Adrenaline-seeking in Surrey (and beyond) runs into an abrupt tonal shift a couple of years after the teens have found followers and limited social media fame, when one of their number is killed in a train accident unrelated to their daring feats. Rikke and Aiden capture their own spiral down and eventual climb back to something resembling normalcy through home footage and the occasional retrospective monologue. Their daring feats must be bigger, better, and bolder to escape their trauma – and finding that is impossible is a poignant beat in an otherwise frantic portrait of two lives. The thrills chased fit into today’s modern landscape, but the urges for adventure, fame, and further meaning are as old as time.
“Some responses to OFF THE RAILS will focus on the sometimes-fatal irresponsibility of these demonstrations, [but] this glimpse into Rikke and Aiden’s life does not glamorise their social reality; modern Britain has few opportunities for social advancement or betterment, and even less […] meaningful mental health support.”
Some responses to OFF THE RAILS will focus on the sometimes-fatal irresponsibility of these demonstrations, which are captured in full alongside the adoring social media reactions they often elicit. But this glimpse into Rikke and Aiden’s life does not glamorise their social reality; modern Britain has few opportunities for social advancement or betterment, and even less for true, meaningful mental health support. While the spirit of adventure the young men bring to their self-challenges is admirable, the undercurrent of despair is hard to ignore. The documentary steers clear of moralising – letting the subjects speak for themselves throughout (for better and worse) – and there is no glamour here.
The biggest flaw is structural; this documentary is a mess. Director Peter Day and editor Rob Alexander admirably let Brewer and Knox lead the storytelling, in exchange for trust and a treasure trove of footage. This may have been the most trustworthy and responsible way to tell the story, leading to some delightfully candid revelations clearly uninhibited by any form of script.

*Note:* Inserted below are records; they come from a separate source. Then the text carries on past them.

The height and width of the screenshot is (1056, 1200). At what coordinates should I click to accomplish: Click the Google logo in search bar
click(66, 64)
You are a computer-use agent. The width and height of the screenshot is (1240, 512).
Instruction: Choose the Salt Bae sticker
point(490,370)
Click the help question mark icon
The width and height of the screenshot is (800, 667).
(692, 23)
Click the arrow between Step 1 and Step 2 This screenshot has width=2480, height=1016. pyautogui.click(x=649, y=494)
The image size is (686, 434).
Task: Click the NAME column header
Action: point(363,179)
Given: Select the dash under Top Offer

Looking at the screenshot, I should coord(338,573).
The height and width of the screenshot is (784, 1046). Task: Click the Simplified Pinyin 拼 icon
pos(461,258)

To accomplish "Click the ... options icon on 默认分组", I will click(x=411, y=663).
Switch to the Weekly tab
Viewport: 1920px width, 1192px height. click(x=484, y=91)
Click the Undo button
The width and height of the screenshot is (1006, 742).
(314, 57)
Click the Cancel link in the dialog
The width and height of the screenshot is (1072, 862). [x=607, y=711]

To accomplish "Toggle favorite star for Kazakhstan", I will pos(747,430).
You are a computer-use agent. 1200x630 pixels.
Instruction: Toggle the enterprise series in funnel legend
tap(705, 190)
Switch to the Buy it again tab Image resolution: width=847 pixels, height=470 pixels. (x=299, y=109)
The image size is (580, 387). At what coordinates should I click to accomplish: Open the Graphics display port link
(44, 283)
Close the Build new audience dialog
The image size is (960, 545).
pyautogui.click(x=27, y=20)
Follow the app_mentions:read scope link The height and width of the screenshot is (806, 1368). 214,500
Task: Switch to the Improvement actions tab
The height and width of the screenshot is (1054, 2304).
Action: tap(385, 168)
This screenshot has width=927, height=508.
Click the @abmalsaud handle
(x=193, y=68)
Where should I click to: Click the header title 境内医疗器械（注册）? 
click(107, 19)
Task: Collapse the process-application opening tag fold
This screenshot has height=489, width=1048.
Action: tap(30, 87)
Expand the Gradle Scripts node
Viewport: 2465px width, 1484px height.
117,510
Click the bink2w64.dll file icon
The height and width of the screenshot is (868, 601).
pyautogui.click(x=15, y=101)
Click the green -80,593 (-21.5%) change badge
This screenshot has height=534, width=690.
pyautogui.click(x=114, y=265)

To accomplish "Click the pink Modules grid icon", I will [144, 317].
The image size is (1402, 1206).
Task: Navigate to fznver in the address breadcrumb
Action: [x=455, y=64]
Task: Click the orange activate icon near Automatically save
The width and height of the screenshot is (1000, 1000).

But letting two chaotic individuals narrate their own exploits creates many confused moments. Even though chronologies and subjects are not always kept straight, the energy carries the story forward.
OFF THE RAILS is a breathless narrative that may have benefited from reflection and structure, but the spark and spirit are captivating throughout. Stitched together from a personal archive, the film reflects its subjects’ heart and determination without seeking an easy path for their struggles.